▸ TASK GOAL: Once the line containing "Viewport: 992px width, 463px height." is found, set down that line and each one after it exactly, through the end of the entries.

▸ DATASET:
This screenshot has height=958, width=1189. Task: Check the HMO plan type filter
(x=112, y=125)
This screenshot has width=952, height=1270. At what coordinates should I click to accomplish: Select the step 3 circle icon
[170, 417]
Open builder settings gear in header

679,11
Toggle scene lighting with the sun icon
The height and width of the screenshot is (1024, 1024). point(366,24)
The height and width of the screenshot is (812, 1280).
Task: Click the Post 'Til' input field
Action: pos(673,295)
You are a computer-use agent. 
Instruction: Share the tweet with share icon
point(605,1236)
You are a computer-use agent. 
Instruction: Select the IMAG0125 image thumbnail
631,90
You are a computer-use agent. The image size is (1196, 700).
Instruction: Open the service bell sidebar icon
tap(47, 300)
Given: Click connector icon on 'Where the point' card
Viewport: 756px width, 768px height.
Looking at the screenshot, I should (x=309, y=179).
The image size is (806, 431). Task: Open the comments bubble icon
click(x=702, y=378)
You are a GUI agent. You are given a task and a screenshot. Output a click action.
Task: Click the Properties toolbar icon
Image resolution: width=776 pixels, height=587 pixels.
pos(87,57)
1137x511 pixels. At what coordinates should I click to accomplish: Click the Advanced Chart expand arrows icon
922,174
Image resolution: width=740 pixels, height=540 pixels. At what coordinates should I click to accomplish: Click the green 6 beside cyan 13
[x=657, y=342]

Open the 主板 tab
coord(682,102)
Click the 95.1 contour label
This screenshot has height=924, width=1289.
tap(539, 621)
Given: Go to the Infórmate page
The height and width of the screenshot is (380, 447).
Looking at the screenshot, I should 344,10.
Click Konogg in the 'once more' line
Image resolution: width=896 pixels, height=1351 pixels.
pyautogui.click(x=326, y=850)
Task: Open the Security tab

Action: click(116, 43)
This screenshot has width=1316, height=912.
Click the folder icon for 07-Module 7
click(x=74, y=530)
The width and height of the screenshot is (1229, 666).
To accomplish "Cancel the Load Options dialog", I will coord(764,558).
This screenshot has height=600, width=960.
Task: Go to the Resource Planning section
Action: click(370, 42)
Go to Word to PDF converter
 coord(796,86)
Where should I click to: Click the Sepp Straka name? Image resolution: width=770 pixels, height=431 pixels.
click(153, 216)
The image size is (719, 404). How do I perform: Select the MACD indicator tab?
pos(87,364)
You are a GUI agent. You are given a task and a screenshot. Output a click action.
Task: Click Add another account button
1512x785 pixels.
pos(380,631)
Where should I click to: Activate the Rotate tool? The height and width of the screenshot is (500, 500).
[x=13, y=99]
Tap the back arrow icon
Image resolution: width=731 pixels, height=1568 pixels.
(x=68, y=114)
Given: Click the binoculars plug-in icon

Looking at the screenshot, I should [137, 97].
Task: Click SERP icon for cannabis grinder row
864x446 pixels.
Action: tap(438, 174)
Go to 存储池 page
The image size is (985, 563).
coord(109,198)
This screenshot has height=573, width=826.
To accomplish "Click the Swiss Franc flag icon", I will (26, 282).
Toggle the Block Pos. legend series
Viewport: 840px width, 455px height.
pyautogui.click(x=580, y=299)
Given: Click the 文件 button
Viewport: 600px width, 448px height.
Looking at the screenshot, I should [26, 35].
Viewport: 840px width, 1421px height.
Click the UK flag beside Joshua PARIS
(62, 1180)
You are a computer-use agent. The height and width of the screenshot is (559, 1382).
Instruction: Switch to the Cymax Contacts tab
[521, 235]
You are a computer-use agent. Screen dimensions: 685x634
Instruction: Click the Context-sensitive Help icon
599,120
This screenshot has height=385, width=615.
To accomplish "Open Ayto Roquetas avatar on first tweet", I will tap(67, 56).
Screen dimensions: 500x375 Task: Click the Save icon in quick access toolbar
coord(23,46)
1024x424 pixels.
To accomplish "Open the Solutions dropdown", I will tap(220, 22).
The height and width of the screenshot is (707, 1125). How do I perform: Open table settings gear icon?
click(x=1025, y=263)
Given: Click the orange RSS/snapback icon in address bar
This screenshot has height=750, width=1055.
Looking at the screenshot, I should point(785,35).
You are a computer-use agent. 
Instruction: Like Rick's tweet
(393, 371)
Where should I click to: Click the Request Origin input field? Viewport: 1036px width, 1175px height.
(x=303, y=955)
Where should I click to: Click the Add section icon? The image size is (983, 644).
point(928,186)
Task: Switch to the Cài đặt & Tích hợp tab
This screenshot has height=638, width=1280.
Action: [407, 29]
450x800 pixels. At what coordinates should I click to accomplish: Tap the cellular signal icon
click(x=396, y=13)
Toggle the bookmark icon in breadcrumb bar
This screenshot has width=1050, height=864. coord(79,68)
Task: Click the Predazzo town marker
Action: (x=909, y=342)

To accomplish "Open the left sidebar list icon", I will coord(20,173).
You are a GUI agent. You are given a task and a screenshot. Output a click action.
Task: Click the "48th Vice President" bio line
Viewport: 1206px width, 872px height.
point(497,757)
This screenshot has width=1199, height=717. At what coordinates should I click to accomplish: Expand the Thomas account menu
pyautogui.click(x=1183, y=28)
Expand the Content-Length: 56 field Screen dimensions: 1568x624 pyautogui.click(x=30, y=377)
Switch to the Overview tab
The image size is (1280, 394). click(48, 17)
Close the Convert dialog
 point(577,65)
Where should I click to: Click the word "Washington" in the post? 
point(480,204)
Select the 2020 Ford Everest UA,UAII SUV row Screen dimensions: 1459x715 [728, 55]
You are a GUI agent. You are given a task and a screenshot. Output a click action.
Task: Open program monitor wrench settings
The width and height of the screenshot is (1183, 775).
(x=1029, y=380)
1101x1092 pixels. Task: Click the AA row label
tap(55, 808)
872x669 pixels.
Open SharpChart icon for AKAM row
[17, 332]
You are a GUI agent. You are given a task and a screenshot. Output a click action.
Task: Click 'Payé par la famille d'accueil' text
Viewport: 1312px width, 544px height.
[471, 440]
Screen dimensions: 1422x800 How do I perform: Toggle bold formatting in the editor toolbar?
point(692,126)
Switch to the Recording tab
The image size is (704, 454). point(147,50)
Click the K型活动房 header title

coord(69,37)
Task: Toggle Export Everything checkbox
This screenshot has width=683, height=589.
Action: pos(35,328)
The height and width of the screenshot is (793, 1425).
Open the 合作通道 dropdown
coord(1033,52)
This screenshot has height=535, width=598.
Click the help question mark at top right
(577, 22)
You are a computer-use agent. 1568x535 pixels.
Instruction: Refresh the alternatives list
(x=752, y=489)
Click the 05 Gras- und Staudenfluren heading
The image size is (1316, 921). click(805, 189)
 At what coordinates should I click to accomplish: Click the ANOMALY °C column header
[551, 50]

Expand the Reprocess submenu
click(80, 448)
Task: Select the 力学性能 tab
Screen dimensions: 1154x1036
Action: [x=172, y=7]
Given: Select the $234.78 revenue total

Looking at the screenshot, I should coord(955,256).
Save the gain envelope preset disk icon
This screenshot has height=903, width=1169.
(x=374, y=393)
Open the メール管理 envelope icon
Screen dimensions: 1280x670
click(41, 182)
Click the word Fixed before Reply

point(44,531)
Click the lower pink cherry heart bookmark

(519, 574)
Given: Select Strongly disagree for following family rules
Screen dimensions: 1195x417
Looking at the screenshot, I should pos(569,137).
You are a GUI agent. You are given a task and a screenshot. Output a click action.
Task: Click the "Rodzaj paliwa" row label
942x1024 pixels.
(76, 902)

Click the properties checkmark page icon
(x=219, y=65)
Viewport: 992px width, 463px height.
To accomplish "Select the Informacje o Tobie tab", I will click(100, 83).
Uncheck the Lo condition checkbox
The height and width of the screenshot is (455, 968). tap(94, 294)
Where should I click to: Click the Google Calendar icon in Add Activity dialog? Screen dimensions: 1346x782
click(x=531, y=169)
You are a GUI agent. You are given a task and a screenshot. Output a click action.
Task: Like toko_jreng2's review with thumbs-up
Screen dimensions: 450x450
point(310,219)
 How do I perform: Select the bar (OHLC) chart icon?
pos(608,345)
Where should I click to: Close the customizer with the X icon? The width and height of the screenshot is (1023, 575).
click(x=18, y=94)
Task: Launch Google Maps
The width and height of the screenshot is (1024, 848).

▸ ANSWER TO THIS EXERCISE:
Viewport: 992px width, 463px height.
To accomplish "Select the Informacje o Tobie tab", I will click(100, 83).
Uncheck the Lo condition checkbox
The height and width of the screenshot is (455, 968). tap(94, 294)
Where should I click to: Click the Google Calendar icon in Add Activity dialog? Screen dimensions: 1346x782
click(x=531, y=169)
You are a GUI agent. You are given a task and a screenshot. Output a click action.
Task: Like toko_jreng2's review with thumbs-up
Screen dimensions: 450x450
point(310,219)
 How do I perform: Select the bar (OHLC) chart icon?
pos(608,345)
Where should I click to: Close the customizer with the X icon? The width and height of the screenshot is (1023, 575).
click(x=18, y=94)
Task: Launch Google Maps
The width and height of the screenshot is (1024, 848).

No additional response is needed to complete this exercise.